Tuesday, October 14, 2008

Introduction Herbal medicine part 2


In health food stores, pharmacies, and supermarkets herbal products are usually available as extracts (e.g. tablets, capsules, teas, tinctures, lotions, ointments, lozenges, syrups). Many of these are sold without prescription as over-the-counter products. The legal situation regarding these products varies according to the country.
In the USA most herbal extracts are sold as dietary supplements, which are a food category. Labelling may only refer to the effects on the structure or function of the body therapeutic claims are not allowed. Herbal medicines in the UK fall into two categories:

a. licensed products that are required to meet safety, quality, and efficacy criteria, in a similar manner to any other licensed medicine...

b.the majority of herbal products, which are not licensed and are therefore sold as dietary supplements with no therapeutic claims on the label.

However, somewhat devious methods of advertising have been employed. In Germany and some other European Union countries, herbal medicinal products are treated in the same way as any other medicinal products and must satisfy, as a pre-condition for marketing, the same criteria of safety, quality, and efficacy as any other medicine. Efforts are being made to harmonize the situation within the European Union but this will probably take a long time.

The development of a new medical drug by a pharma ceutical company is a long and expensive process, taking between 10 and 12 years and costing about £350 million
(US$600 million). It involves a survey of a large number of potentially useful chemicals, and animal and human (clinical) trials, before a licence can be granted by bodies such as the US Food and Drug Administration, or the UK Medicines Control Agency. Similar bodies exist in other countries. The development of a herbal product does not usually seem to appeal to major pharmaceutical companies, because of the cost involved, the complexity of the chemical make-up of the product, and the difficulty of patenting. Nevertheless, the marketing of herbal medicines is now attracting the attention of some large pharmaceutical companies.

In those countries where herbal medicines may be licensed, proof of efficacy (ability to achieve claimed actions) can be obtained from experiments and clinical studies (animal and human), and if these are not fully available then consideration is given to traditional experience of the product.

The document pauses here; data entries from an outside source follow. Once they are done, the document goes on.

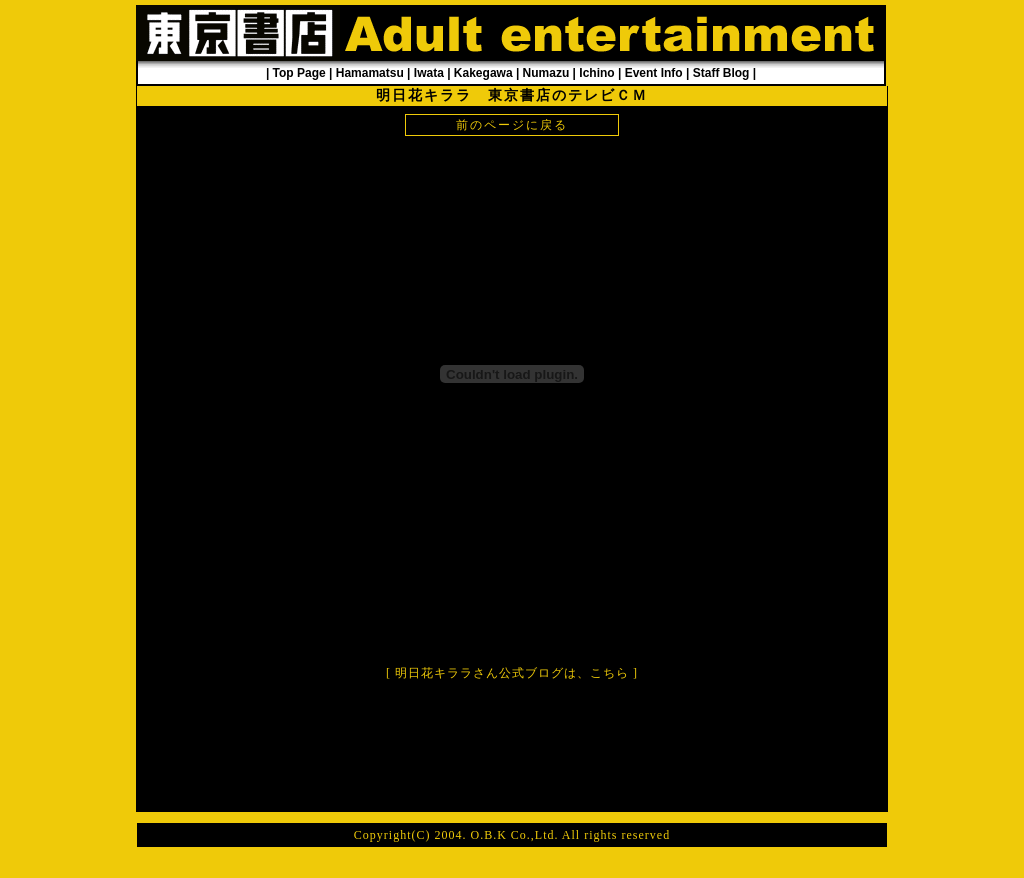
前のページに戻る (512, 125)
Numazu (546, 73)
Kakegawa (483, 73)
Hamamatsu (370, 73)
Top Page (299, 73)
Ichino (596, 73)
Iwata (429, 73)
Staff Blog (721, 73)
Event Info (654, 73)
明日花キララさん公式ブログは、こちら (512, 673)
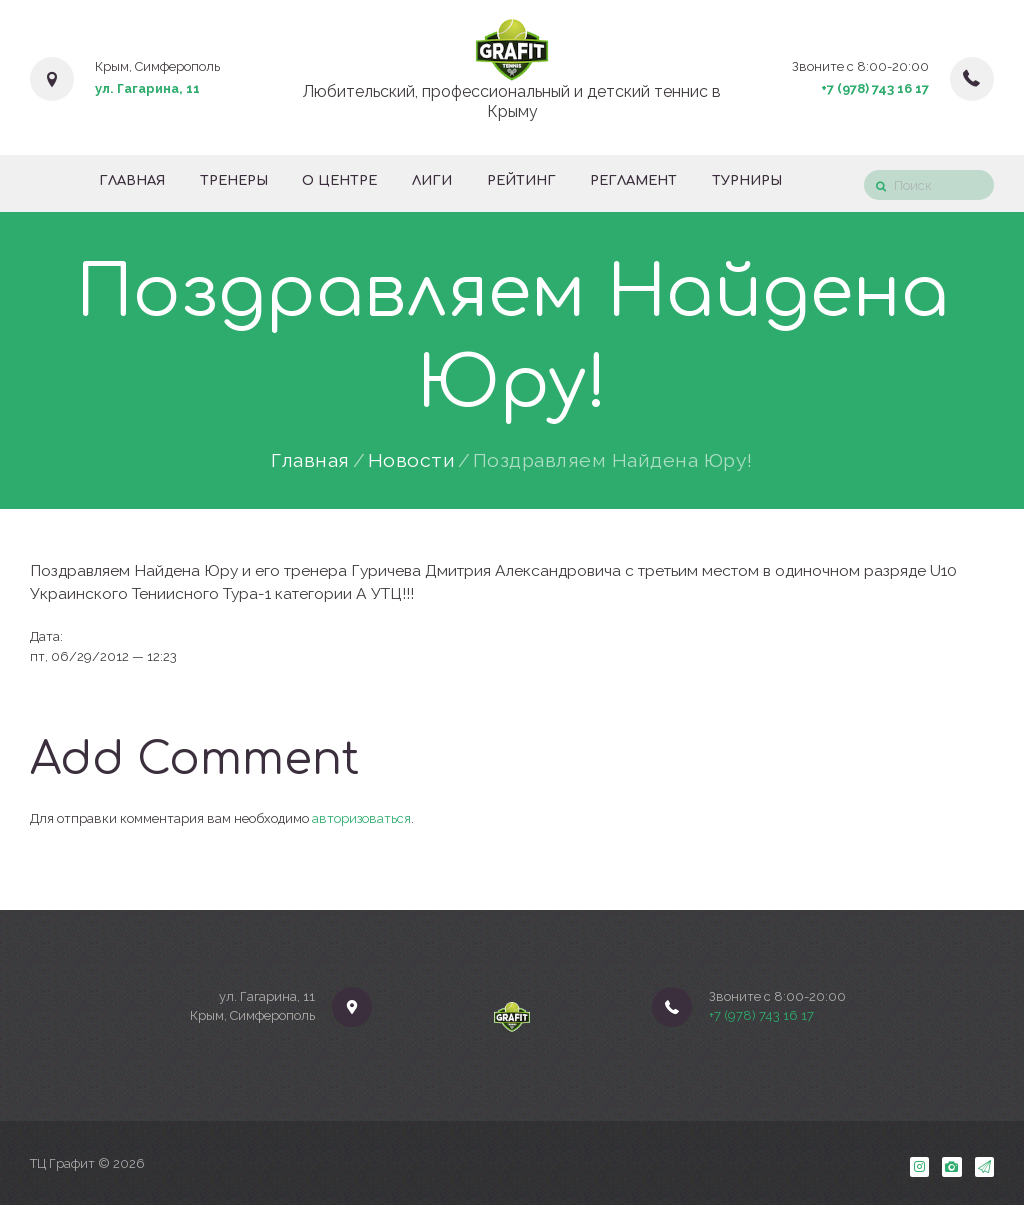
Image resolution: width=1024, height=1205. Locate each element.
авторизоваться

Germany has a long history of using herbal medicines.In the late 1970s an expert committee of physicians, pharmacists, and others was established to report on the safety and efficacy of a number of herbal medicines. The results were published as the Commission E monographs, later translated into English in the USA. These monographs were comprehensive, covering uses, contraindications (interference with existing conditions), side-effects, interactions with other drugs, chemical constituents, and dosage. The information was taken from clinical studies and other sources.

Monographs were produced on about 400 herbal medicines, about a third of which were not approved. Another similar project is the European Scientific Cooperative on Phytotherapy (ESCOP) which, in addition to other activities, has produced a number of herbal monographs. Even if herbal products are sold as dietary supplements,i.e, without therapeutic claims, there is usually information on dosage, often with a statement of standardization to the presumed active principles. Clearly, dosage is important for all medicines, and for herbals it is one area that could warrant further research. A number of the German Commission E monographs refer to different ginkgo extracts, but only one is supported. Some herbal products are mixtures of species, and it is difficult in these cases to be clear about the active principles involved. When presumed active principles have been isolated from herbal material, they do not necessarily have the same therapeutic effect as the complete material which suggests that either the presumption is wrong or that the therapeutic effect is the result of an interaction between the chemical substances in a herb. In Western countries, physicians vary in their interest in herbal medicine.

Some 70% of physicians in Germany prescribe herbal products; in the UK there is an increasing but still limited interest. Whatever the situation, a patient should tell his or her doctor if herbal medicines are being used, because they may interact with the synthetic medicine being prescribed. This, of course, assumes that the physician has a knowledge of herbal medicines. It must be realized that a patient may feel that a herbal medicine is producing good results. This could well be a psychological (a placebo) rather than a physiological effect; nevertheless, in some situations this might be a satisfactory state of affairs.

The published literature reveals a vast number of scientific and clinical investigations into herbal products, although these may be restricted with certain species. There seems to be a place for herbal medicine in our culture, but more research is required into certain aspects, such as active principles, purification, dosage, and control.

It should be pointed out that self-diagnosis and self-medication can be dangerous a number of fatalities have occurred through the ingestion of herbal products, and
many herbal medicines should not be taken during pregnancy and lact(breastfeeding). Expert advice should always be sought. In some countries, e.g. Germany, a physician may have had training in herbal medicine; in others this may not be the case, and in those situations an approach should be made to an experienced and professional herbalist. For example, in the UK there is the
National Institute of Medical Herbalists, whose members observe a strict code of ethics.